The set we were playing included a quarter — twenty minutes — of Nifedge. We had had plans to perform the whole thing, making it the second half of a three-hour-plus concert, but there were too many problems. The main problem was we didn't have the nerve to do it, but that's just a personal opinion. Big Sam and ARC both thought it was a potentially disastrous and fan-losing departure to perform a lyricless piece of music as long as a movie to entire stadia of people who'd probably come to hear us recreate our singles. Probably correct, but pretty gutless. If you did nothing but give people what they already like, there'd be no new sounds at all (a state it's possible to feel we are already fast approaching if you listen to some radio stations).

Anyway. We were doing the song 'And So The Spell Is Ended' (itself a good twelve minutes long, just on the album), and the first side of Nifedge. Plus all the favourites, to keep the unadventurous happy.

We'd been delayed getting to the auditorium, held up while we waited for a helicopter to fly us in; the crowds and traffic outside the place were too dense to get a limo through. We started about half an hour late, in an atmosphere of sweat and heat. The air conditioning in the main hall had broken down and the place must have been sweltering even before they let twenty thousand excited, often dancing, mostly smoking humans inside it. Once they were in place it became like a sort of vast communal sauna.

We'd decided to start slow, so began with 'Balance', where everything's black dark (saving the Curtain for later; people had already heard about it, so we didn't always start with it working), and first the drums, then one, then two guitars, then vocals and finally bass and synth together gradually join in and build up, each lit as they slot in, but (the clever bit) all at about half-volume. We played a different, quieter, more wistful version of the song for concerts anyway, using harmonising backing vocals where on the album version there's just the band playing raw and a purposeful, eventually driving, beat, and the lulling effect on a keyed-up audience was always — assuming we played it with conviction — dramatic.

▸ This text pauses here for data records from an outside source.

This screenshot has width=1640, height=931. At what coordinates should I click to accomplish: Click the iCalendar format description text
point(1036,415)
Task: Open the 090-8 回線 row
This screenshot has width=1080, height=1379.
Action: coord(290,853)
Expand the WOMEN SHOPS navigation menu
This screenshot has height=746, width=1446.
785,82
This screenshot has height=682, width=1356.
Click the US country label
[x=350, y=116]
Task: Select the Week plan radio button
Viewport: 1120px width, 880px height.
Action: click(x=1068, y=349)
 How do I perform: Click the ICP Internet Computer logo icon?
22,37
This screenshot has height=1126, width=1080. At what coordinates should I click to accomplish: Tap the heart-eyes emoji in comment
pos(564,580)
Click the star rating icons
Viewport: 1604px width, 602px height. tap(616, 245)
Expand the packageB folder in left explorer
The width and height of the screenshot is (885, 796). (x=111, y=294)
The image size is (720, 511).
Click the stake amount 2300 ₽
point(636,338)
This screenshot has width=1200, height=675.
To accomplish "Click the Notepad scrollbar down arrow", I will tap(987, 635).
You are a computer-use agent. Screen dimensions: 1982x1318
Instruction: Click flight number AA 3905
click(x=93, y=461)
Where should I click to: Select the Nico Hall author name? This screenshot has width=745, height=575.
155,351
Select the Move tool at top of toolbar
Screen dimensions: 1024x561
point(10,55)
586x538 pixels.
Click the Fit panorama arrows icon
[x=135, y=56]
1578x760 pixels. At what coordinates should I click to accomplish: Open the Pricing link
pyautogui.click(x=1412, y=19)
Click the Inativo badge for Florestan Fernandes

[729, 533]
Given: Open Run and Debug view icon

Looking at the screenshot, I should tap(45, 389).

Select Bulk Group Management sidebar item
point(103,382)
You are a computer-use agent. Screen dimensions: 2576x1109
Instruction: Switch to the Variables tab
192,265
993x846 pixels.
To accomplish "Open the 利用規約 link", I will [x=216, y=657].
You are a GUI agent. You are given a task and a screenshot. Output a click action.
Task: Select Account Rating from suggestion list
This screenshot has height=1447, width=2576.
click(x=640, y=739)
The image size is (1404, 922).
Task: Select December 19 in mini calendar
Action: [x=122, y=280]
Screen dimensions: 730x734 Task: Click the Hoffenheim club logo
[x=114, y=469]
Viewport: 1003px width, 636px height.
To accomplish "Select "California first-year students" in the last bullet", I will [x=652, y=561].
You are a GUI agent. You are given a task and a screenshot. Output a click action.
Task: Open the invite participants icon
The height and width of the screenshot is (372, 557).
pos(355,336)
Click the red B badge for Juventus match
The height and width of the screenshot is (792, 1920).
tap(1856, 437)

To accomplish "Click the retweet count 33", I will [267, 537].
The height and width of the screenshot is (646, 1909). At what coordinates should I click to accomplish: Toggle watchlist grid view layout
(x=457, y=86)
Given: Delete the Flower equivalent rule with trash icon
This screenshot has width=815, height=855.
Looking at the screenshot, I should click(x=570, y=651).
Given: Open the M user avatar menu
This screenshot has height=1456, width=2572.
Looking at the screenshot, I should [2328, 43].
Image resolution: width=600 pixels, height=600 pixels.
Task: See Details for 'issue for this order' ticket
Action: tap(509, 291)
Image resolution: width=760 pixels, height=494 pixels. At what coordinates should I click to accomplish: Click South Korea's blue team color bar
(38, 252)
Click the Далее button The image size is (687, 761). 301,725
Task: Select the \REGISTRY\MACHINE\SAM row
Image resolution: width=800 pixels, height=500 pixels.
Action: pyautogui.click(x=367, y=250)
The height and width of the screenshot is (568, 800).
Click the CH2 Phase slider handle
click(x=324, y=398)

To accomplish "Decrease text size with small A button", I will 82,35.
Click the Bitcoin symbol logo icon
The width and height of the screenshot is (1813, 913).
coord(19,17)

Ater the last line of 'Balance' faded away ('... as the balance ... of your mind... was disturbed...'), Wise William, our mixing wizard, wound the volume up to near maximum, we fired all lights and slammed into 'Oh Cimmaron'.

Audience reaction: Wild.

We played another twenty, twenty-five minutes of well-known stuff, then let the stage go dark, and kept it that way while the Curtain was switched on. Lights, music; on into 'And So The Spell Is Ended'.

Our first on-the-night hitch with the Curtain; one of the dry-ice machines had packed up. The fan had fused, motor burned out. After a couple of minutes a few wisps of dry-ice vapour leaked over the unit, but otherwise there was nothing; just a vertical column of clear air where there should have been a soft waterfall of cold mist, just left of stage centre, about where Davey usually stood.